Por Pablo Vinicius Souza
03 maio 2019 - 11:02

O mercado volta suas atenções para a divulgação do relatório de emprego nos Estados Unidos, o payroll.

Internamente, as articulações da reforma da Previdência perdem vigor, com incertezas sobre a desidratação da matéria na Câmara dos Deputados.

Em termos acionários, liquidez reduzida com bolsas da China e Japão interrompidas por feriados internos até a próxima segunda-feira (6).

Ásia e Oceania encerram a última sessão da semana majoritariamente em queda

Os últimos dias foram atípicos no continente asiático, onde bolsas chinesas e japonesas permanecem fechadas desde o dia 1.

Hoje, os principais índices acionários asiáticos que estão operando registraram uma sessão de baixa liquidez e alta volatilidade.

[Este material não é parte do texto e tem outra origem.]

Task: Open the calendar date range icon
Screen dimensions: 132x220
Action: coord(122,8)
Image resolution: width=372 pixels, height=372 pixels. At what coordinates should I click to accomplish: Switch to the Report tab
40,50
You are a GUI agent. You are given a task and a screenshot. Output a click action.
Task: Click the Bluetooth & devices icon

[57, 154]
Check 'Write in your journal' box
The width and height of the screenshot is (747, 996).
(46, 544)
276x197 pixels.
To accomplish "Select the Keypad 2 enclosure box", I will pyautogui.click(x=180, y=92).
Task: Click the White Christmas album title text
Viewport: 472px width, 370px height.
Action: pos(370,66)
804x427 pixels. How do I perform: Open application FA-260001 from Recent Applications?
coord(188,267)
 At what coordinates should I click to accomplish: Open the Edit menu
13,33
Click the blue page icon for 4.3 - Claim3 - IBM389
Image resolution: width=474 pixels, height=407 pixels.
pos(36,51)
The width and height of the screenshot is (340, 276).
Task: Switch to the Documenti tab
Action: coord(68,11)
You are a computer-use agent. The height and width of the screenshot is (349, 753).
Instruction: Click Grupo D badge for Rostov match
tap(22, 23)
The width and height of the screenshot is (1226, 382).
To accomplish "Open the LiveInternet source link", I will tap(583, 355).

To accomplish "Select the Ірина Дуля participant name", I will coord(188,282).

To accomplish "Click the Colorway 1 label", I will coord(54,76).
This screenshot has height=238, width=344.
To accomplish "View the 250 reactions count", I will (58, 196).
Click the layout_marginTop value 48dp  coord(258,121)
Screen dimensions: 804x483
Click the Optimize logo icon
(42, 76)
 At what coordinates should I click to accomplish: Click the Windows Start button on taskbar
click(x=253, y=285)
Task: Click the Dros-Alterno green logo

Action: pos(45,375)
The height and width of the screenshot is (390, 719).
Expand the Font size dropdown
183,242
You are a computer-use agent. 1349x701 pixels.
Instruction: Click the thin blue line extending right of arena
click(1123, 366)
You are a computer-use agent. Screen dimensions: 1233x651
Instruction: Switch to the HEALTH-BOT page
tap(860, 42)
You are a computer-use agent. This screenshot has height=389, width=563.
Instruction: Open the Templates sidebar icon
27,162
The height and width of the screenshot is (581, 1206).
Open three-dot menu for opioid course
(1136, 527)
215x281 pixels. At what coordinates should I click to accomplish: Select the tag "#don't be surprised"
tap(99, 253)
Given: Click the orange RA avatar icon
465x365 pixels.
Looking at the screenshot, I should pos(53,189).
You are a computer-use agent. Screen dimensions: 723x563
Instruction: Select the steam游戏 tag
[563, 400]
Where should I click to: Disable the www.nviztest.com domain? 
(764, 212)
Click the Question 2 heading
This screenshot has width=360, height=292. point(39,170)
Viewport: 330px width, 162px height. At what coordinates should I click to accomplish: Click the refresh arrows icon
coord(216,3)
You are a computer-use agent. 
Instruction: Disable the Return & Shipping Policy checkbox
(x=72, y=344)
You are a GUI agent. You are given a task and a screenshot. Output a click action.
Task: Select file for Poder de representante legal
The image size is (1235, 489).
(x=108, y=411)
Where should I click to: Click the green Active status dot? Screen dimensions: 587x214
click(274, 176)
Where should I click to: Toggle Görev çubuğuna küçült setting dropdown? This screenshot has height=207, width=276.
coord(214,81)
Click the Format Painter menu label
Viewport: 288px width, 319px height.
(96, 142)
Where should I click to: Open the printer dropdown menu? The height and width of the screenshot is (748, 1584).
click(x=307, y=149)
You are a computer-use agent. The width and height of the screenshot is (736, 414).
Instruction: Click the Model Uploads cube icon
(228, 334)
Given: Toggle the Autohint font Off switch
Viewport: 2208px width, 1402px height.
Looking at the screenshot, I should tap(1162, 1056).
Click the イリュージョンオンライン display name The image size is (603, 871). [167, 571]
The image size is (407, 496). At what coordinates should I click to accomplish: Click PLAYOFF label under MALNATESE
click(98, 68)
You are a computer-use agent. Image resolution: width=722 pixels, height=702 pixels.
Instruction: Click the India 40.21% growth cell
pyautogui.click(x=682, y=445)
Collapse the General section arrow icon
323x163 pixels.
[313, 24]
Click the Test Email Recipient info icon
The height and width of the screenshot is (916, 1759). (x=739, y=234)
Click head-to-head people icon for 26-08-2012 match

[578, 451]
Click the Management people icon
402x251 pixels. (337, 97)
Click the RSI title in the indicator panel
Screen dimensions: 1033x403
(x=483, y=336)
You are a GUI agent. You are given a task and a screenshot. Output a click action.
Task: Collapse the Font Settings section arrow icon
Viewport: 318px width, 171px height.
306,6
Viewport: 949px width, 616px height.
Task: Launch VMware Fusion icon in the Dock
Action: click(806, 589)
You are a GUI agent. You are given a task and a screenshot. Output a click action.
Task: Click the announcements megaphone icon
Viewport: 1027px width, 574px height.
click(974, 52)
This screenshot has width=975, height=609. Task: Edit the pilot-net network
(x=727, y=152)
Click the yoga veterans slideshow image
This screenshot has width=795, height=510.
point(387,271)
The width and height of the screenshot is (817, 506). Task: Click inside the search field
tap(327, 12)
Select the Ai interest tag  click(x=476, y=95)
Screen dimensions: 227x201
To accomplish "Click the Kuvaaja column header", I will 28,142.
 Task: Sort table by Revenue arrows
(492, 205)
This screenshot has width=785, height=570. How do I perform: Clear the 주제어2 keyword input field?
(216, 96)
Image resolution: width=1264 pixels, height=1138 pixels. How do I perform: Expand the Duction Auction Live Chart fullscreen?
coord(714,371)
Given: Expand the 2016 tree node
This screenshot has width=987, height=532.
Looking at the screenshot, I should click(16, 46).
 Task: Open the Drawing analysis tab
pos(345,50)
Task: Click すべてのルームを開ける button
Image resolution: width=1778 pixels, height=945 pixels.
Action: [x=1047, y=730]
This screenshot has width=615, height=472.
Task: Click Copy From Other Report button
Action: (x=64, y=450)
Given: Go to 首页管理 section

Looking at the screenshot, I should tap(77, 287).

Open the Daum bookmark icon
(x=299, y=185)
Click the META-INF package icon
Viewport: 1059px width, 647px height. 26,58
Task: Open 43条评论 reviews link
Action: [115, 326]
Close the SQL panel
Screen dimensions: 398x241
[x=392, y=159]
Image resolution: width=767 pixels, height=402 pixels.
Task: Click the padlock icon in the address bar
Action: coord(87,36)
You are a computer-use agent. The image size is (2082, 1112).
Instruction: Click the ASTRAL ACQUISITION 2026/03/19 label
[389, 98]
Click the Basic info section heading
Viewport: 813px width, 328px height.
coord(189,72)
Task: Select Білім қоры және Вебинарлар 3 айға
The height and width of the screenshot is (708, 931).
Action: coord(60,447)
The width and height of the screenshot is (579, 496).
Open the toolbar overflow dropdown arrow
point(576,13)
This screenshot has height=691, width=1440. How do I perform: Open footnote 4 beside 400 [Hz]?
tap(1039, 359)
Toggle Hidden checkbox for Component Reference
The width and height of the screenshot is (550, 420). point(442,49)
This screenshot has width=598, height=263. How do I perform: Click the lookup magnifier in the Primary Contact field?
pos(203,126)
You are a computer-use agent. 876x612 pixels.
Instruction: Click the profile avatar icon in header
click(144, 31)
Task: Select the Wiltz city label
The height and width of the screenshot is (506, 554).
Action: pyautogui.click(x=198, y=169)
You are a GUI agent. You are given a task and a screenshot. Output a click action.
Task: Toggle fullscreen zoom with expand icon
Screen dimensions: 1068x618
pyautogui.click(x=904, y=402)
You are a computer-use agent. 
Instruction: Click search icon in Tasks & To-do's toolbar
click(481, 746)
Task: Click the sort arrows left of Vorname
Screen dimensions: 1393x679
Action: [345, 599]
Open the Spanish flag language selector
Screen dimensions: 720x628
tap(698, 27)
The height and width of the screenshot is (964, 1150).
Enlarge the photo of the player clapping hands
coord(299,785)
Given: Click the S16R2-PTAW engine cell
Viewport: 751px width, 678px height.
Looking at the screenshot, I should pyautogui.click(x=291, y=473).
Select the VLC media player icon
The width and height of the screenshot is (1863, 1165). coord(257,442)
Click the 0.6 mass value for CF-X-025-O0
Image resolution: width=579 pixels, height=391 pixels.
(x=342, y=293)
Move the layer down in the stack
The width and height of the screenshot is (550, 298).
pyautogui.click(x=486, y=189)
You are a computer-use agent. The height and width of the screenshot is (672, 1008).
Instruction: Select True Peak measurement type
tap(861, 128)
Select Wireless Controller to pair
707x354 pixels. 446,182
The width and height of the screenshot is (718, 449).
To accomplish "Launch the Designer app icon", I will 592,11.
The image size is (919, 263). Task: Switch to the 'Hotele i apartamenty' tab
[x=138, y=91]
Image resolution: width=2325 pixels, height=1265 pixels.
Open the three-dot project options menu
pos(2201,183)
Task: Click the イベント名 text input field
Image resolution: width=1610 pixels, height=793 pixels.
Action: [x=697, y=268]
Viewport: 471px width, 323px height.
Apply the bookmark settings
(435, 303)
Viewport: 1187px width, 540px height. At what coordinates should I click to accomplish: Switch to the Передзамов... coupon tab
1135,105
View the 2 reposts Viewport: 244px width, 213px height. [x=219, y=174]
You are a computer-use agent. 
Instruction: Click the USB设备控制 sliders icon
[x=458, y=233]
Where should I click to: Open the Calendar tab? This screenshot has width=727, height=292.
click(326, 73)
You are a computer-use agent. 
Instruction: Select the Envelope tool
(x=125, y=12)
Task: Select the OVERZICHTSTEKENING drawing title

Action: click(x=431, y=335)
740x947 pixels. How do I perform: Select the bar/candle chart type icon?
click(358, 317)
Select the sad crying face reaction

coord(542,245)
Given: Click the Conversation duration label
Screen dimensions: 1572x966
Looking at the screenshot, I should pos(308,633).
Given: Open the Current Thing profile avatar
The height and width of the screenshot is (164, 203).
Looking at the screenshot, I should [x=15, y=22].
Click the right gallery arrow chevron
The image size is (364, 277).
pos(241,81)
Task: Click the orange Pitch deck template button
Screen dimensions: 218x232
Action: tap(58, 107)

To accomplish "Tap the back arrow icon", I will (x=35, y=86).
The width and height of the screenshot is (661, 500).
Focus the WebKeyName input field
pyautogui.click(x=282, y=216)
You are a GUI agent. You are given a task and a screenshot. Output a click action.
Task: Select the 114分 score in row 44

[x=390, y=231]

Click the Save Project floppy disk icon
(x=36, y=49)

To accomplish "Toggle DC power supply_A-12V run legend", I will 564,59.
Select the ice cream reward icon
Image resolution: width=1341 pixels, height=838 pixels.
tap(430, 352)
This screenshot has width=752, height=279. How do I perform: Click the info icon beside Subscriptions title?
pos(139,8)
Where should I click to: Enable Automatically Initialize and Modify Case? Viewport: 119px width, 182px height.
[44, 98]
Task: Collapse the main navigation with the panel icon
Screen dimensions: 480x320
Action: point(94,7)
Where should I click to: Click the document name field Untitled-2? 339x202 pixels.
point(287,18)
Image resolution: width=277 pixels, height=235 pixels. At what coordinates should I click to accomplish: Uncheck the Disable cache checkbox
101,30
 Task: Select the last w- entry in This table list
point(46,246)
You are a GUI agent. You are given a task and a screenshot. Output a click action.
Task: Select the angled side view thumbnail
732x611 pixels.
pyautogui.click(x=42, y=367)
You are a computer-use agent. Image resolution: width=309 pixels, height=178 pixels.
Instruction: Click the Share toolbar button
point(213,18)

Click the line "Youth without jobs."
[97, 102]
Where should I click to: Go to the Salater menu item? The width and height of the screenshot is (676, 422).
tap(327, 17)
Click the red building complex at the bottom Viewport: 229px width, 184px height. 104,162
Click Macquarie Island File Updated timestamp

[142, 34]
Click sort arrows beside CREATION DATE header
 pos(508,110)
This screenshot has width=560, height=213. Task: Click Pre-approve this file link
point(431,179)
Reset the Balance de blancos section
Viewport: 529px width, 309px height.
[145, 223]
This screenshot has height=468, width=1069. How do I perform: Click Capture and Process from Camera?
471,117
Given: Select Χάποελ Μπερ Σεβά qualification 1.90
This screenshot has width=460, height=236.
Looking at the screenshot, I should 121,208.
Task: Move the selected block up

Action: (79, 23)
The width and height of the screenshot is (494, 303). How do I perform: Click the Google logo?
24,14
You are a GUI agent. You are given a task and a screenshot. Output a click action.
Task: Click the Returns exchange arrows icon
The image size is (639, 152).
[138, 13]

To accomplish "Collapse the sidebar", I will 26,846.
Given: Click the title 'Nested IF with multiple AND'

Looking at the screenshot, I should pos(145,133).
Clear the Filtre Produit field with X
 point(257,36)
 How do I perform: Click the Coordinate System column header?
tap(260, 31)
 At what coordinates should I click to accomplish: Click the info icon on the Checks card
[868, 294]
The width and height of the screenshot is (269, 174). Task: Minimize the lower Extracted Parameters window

Entre os operantes nesta sexta-feira (3), está Hong Kong, que fechou a sessão em alta após balanço do HSBC.

Na Europa, as bolsas operam em alta, impulsionadas por uma série de resultados positivos.

Os mercados se preparam para a divulgação do payroll nos Estados Unidos, o relatório de empregos referente a abril.

Na Oceania, o S&P/ASX 200 encerrou a sessão em baixa de 0,04%, a 6.335,80 pontos, após quatro semanas de ganhos.

Em commodities, o preço do petróleo recua e opera em baixa, diante de um cenário conturbado.

Saiba quais são os principais compromissos econômicos globais para esta sexta-feira

Lá fora, a agenda respira em meio a poucos compromissos econômicos.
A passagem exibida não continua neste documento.